Here are some discounted dividend stocks that I’d consider if I didn’t have positions in them already.
Market rally: Bank stocks to buy
Some investors are willing to bet their money in high-risk oil and gas producers in the hopes of tripling their money in this market rally.
Canadian Western Bank (TSX:CWB) is a much lower risk investment than oil and gas producers. However, it is still meaningfully impacted by the boom and bust of the energy sector, as it has about a third of its loans from resource-rich Alberta.
So, if the energy sector were to improve, it’d be a tailwind for the bank. However, if the sector remains depressed, it wouldn’t be devastating for the stable bank either.
Canadian Western Bank is an even more robust dividend stock than its bigger counterparts. The bank is a Dividend Aristocrat with 28 consecutive years of dividend increases. The big banks have at most 10, which makes Canadian Western Bank one of the top five TSX dividend growth stocks to own!
At writing, the bank trades at $21 and change per share and offers a safe dividend backed by a 37% payout ratio.
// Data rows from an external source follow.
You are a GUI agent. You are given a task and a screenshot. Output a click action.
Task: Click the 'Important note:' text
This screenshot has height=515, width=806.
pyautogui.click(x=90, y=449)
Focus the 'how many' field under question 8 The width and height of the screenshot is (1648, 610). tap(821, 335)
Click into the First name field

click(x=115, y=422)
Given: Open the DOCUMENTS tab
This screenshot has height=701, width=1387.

Despite the market rally however, the bank stock is still very cheap, with a price-to-earnings ratio of about 6.9. In a few years, it can trade at a multiple of about 11-13 for 70-100% upside. All the while, investors will receive a nice 5.4% yield. Plus, its dividend is likely to increase.
Another bank with greater exposure to resource regions is BNS stock. It offers a 6.5% yield and upside potential of about 60% over the next three years.
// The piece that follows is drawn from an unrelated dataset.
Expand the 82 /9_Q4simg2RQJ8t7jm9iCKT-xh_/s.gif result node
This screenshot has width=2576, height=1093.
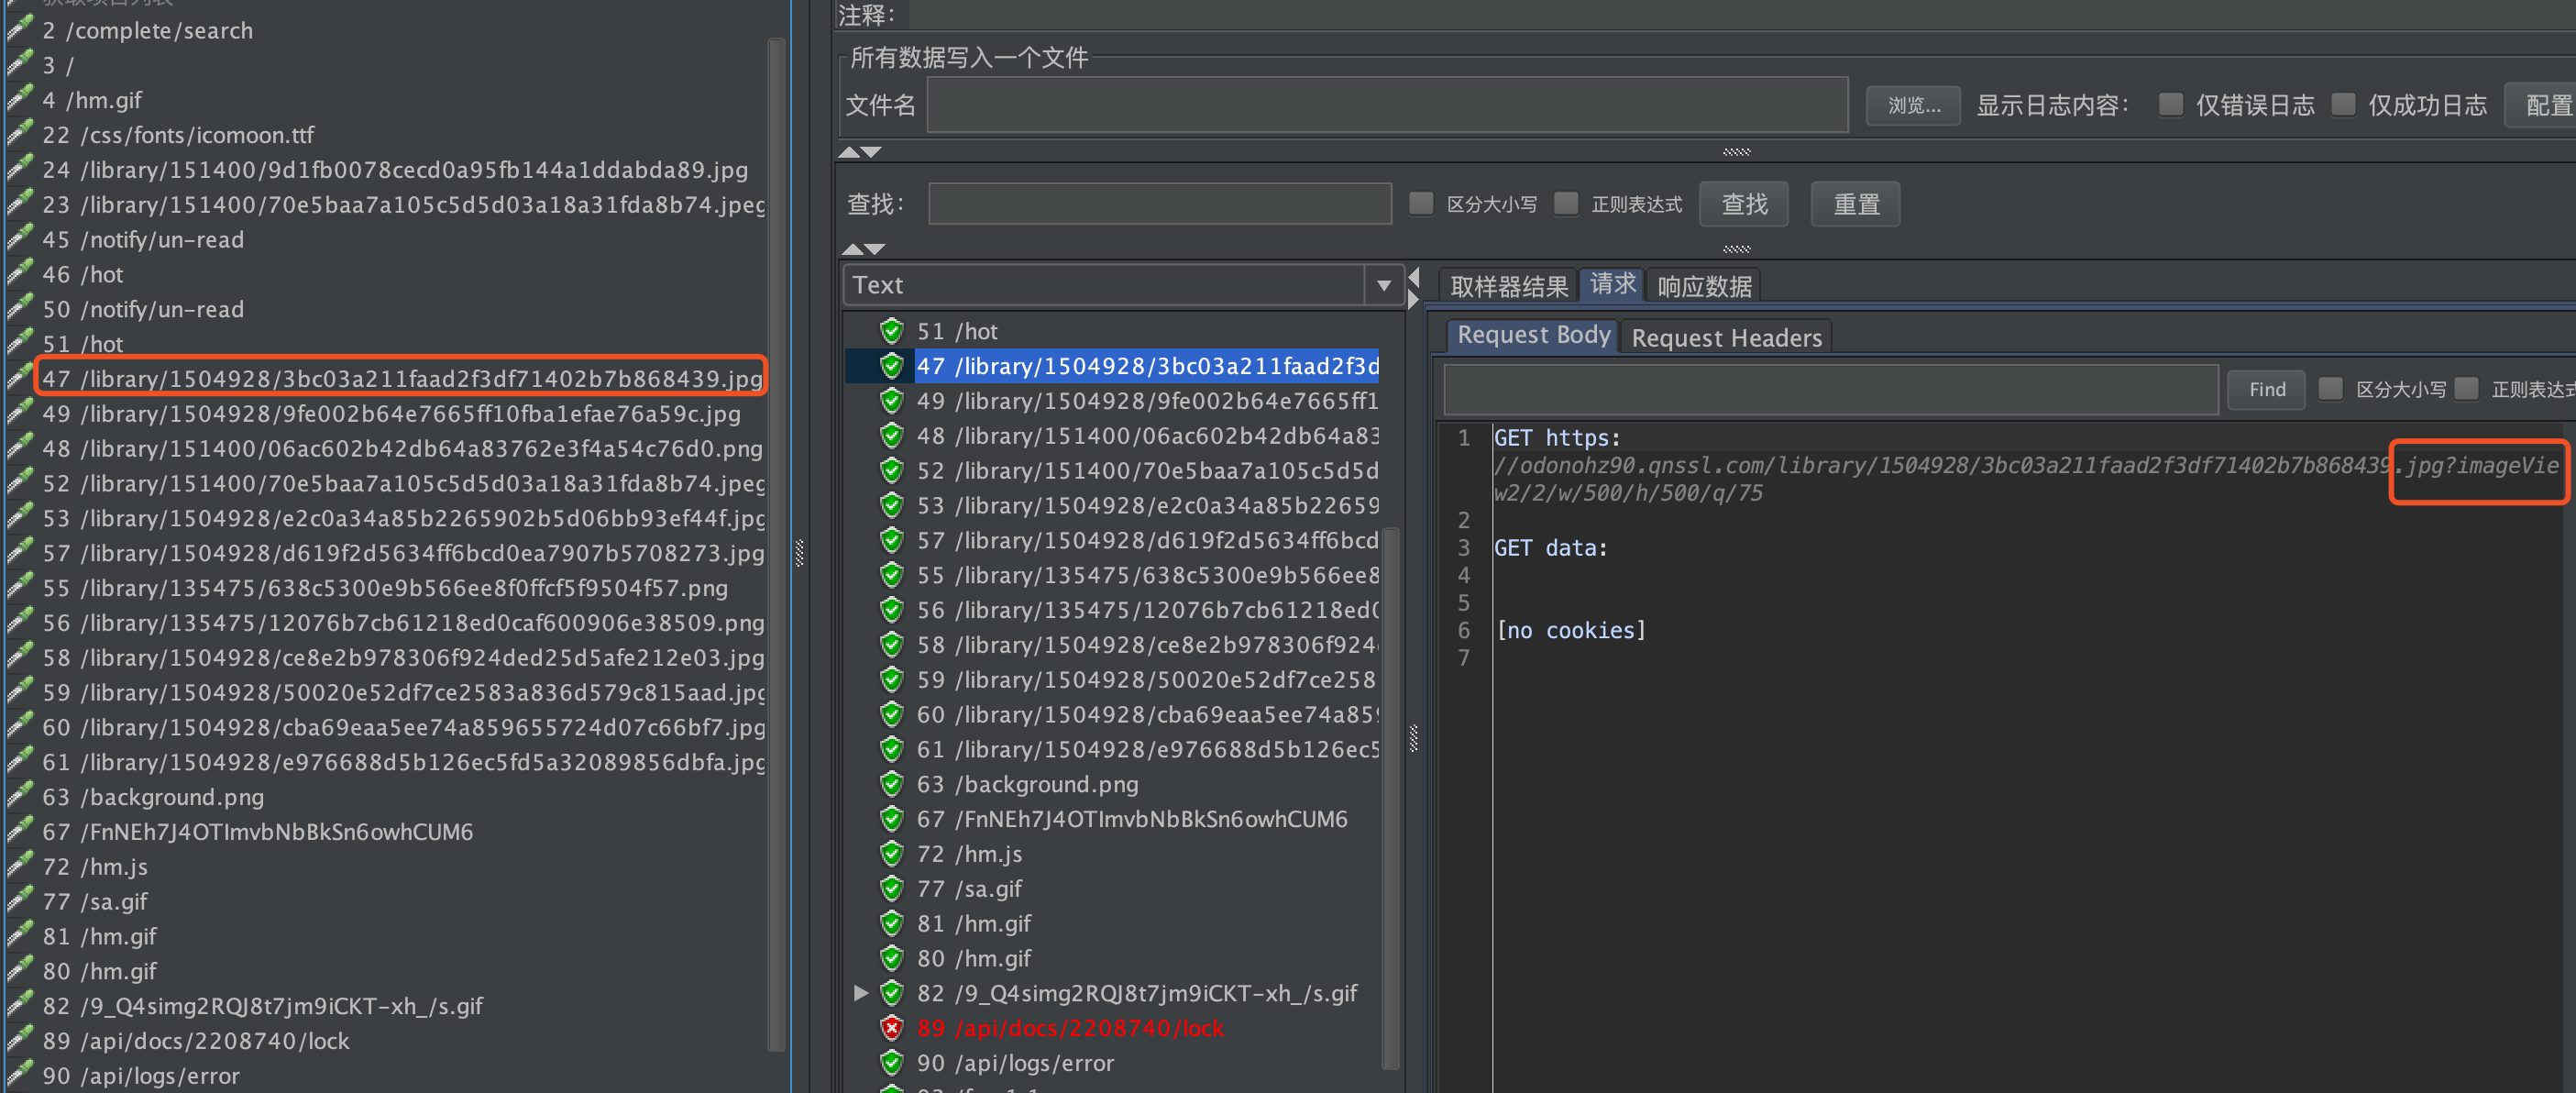click(x=860, y=993)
Market rally: REITs still a buy for big passive income
In this market rally, real estate investment trusts (REITs) are another area for high income. You’ll find excellent value in H&R REIT (TSX:HR.UN) and Brookfield Property (TSX:BPY.UN)(NASDAQ:BPY). The stocks yield 14% at writing and on sale for 50% off!
H&R REIT is a diversified company with retail, office, residential, and industrial assets. Brookfield Property is a little heavy in office and retail assets.
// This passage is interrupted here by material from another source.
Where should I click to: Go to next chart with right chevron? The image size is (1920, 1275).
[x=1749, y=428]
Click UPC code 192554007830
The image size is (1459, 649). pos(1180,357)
BPY has about 85% of its balance sheet in these core assets. However, it also has about 15% of its portfolio in higher-return real estate investments in the office, retail, multifamily, logistics, hospitality, triple net lease, self-storage, student housing, and manufactured housing sectors.
Both companies are conservatively run and have strong financial positions. Thus, they can weather this economic downturn and are strong buys before the market rallies further. Even if their cash distributions get cut in half temporarily, buyers today will still get yields of 7%. That’s getting the average market returns of 7% right from their cash distributions!
Moreover, the stocks can double from current levels as the economy normalizes. Under a normal market, these REITs will be paying a 14% yield. Investing $69,500 in the stocks in a TFSA will yield a big passive income of $9,730 a year.
Investors can then choose to use that tax-free passive income to pay the utility bills, or to reinvest for more tax-free income and growth.
The Foolish takeaway
Investors don’t have to catch the bottom before the market rally to make great returns from investments. Many stocks are still trading at very cheap levels.
Now is still an excellent time to lock in safe, high yields from attractive dividend stocks, including Canadian Western Bank, BNS stock, H&R REIT, and Brookfield Property.